Consigne 1: D'après l'extrait sur la foi, avec quoi le disciple vit-il son existence en conformité ? Énumérez chacun de ces éléments.
Consigne 2: Quel passage biblique l'extrait sur la foi indique-t-il sous son titre ?

Extrait:
*****
LA FOI DE JÉSUS ET LA FOI DE L’ÉGLISE



(Luc 17,5-10)

            Le concept de «foi » occupe une place privilégiée dans le discours de Jésus de Nazareth. Sa signification est assez complexe, mais sur la bouche du Maître ce terme sert fondamentalement à indiquer toutes ces réactions intérieures qui surviennent au niveau du cœur, lorsqu’on est épris d’une personne qui nous paraît unique et extraordinaire et qui soudainement influence le cours de notre vie. Dans les évangiles le mot «foi» sert donc à décrire avant tout l'émerveillement de l’individu devant la qualité humaine de la personne de Jésus de Nazareth et l’attrait et le ravissement qu’il ressent envers lui. Le mot «foi» signifie aussi la disposition du disciple à avoir une confiance totale dans les contenus innovateurs de la parole de son Maître, ainsi que dans les valeurs qu’elle propose. Finalement la foi indique l’attitude qui pousse le disciple à vivre son existence en conformité avec, le projet, les convictions, les principes et le style de vie du Nazaréen, afin de les incarner dans la société et le monde.
*****
Entrées pour repérer des mots et des éléments:

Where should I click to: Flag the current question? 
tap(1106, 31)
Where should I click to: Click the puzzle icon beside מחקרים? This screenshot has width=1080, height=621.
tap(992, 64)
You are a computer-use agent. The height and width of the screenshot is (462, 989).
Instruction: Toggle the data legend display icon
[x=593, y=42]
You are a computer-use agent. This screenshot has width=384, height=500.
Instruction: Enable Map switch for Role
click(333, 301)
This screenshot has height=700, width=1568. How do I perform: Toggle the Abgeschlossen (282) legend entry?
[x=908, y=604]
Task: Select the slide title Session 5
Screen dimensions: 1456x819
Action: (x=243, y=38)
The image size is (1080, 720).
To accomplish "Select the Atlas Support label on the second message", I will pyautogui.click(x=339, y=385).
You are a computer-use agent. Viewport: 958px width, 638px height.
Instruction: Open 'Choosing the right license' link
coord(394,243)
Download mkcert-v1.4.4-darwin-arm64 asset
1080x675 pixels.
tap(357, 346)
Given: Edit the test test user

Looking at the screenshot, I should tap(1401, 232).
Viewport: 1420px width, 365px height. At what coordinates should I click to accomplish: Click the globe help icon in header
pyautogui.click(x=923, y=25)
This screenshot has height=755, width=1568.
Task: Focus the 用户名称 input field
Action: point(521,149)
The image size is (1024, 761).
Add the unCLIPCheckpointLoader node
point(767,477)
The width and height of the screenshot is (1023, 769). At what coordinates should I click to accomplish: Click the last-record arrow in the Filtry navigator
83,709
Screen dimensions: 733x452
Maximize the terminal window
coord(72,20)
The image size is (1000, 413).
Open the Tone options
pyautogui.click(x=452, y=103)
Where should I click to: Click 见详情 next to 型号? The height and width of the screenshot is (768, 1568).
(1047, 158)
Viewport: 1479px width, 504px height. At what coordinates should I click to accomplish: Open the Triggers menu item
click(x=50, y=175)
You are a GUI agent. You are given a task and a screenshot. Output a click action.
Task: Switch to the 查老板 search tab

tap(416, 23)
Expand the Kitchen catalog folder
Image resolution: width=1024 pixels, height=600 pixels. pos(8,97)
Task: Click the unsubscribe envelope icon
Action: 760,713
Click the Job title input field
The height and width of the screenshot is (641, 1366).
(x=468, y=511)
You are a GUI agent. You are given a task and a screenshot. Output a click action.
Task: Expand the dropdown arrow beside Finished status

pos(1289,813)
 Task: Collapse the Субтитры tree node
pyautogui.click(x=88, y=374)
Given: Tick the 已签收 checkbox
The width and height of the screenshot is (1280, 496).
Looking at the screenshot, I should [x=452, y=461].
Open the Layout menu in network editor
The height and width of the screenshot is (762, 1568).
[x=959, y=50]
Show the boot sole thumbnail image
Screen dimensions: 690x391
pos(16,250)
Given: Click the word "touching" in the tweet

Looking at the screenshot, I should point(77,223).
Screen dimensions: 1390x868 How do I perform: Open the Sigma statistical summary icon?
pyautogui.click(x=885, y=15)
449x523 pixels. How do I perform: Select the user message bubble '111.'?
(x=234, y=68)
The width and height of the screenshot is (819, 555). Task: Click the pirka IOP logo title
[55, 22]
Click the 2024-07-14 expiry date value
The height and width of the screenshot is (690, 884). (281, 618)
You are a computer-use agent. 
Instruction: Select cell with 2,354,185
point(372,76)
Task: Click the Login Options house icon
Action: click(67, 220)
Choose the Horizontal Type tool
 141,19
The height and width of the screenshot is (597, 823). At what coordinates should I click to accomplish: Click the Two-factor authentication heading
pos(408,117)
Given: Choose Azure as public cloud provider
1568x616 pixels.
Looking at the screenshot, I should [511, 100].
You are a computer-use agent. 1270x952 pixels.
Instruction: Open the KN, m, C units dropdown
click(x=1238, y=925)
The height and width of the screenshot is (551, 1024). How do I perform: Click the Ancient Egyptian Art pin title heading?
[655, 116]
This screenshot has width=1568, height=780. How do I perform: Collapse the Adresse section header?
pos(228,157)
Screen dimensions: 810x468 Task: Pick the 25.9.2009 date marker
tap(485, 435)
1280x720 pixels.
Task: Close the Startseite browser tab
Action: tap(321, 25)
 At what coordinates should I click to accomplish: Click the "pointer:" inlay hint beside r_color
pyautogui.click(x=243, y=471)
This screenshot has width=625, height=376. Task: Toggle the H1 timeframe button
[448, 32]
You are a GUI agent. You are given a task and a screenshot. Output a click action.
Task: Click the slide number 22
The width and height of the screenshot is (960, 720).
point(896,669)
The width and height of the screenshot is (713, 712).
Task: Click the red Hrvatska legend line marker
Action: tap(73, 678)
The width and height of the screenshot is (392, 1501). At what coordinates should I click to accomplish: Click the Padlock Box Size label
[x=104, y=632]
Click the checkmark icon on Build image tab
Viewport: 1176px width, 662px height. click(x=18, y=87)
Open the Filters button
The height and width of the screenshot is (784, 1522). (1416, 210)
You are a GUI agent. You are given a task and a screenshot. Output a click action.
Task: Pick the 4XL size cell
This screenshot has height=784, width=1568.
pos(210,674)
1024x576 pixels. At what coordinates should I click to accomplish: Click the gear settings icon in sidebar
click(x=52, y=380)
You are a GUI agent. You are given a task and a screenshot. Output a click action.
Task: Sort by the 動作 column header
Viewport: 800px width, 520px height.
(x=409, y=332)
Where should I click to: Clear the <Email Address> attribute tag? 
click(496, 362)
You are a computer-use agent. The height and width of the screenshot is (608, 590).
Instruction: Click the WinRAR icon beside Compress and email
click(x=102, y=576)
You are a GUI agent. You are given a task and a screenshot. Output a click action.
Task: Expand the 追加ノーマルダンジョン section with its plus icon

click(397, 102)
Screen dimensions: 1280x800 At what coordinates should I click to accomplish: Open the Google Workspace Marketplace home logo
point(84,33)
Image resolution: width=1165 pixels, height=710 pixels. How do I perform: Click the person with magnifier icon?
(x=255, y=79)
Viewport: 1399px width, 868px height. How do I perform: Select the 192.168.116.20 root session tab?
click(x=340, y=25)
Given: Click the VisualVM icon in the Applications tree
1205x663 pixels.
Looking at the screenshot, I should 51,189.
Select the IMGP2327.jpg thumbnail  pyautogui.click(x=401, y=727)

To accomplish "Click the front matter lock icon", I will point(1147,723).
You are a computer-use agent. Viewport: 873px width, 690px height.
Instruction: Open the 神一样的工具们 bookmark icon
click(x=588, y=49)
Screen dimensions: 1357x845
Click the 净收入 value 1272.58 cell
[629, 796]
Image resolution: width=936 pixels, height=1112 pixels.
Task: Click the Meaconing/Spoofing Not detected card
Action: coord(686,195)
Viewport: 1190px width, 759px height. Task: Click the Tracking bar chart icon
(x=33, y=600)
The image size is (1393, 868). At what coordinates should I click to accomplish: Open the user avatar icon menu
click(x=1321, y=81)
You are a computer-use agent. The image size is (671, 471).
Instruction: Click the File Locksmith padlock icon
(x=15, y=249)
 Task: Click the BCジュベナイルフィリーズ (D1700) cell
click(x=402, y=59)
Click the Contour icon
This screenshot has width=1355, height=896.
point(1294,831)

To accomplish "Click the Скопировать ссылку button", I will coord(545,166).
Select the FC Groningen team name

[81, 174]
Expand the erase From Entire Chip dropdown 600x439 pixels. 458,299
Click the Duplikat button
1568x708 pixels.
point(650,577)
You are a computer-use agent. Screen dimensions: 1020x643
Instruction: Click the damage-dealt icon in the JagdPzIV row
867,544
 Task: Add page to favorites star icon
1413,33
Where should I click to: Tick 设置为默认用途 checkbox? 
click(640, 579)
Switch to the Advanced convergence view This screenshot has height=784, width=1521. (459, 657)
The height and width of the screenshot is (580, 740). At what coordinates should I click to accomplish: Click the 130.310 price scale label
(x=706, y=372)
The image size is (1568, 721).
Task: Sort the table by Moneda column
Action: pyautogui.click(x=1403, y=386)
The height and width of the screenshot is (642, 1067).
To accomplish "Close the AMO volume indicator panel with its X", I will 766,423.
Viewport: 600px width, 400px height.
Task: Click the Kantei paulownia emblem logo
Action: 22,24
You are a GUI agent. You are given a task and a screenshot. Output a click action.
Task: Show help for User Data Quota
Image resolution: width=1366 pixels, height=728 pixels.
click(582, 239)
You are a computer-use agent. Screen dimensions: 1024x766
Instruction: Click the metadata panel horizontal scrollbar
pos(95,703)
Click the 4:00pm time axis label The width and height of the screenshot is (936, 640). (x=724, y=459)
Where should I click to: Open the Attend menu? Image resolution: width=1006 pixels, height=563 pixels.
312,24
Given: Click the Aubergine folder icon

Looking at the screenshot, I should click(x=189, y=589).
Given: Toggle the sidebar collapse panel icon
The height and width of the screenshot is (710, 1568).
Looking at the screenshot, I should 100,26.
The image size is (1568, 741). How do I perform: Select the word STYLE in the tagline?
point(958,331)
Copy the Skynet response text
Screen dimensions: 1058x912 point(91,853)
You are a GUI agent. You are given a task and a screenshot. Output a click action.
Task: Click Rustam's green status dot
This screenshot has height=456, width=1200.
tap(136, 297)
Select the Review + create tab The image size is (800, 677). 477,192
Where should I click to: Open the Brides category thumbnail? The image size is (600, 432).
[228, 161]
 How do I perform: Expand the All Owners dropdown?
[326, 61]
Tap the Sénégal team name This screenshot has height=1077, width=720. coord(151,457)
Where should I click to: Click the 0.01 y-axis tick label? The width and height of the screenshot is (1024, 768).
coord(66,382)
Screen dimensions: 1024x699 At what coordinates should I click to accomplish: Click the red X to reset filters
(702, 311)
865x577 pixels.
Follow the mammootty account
*****
Réponse complète 1:
- le projet du Nazaréen
- les convictions du Nazaréen
- les principes du Nazaréen
- le style de vie du Nazaréen

Réponse complète 2: Luc 17,5-10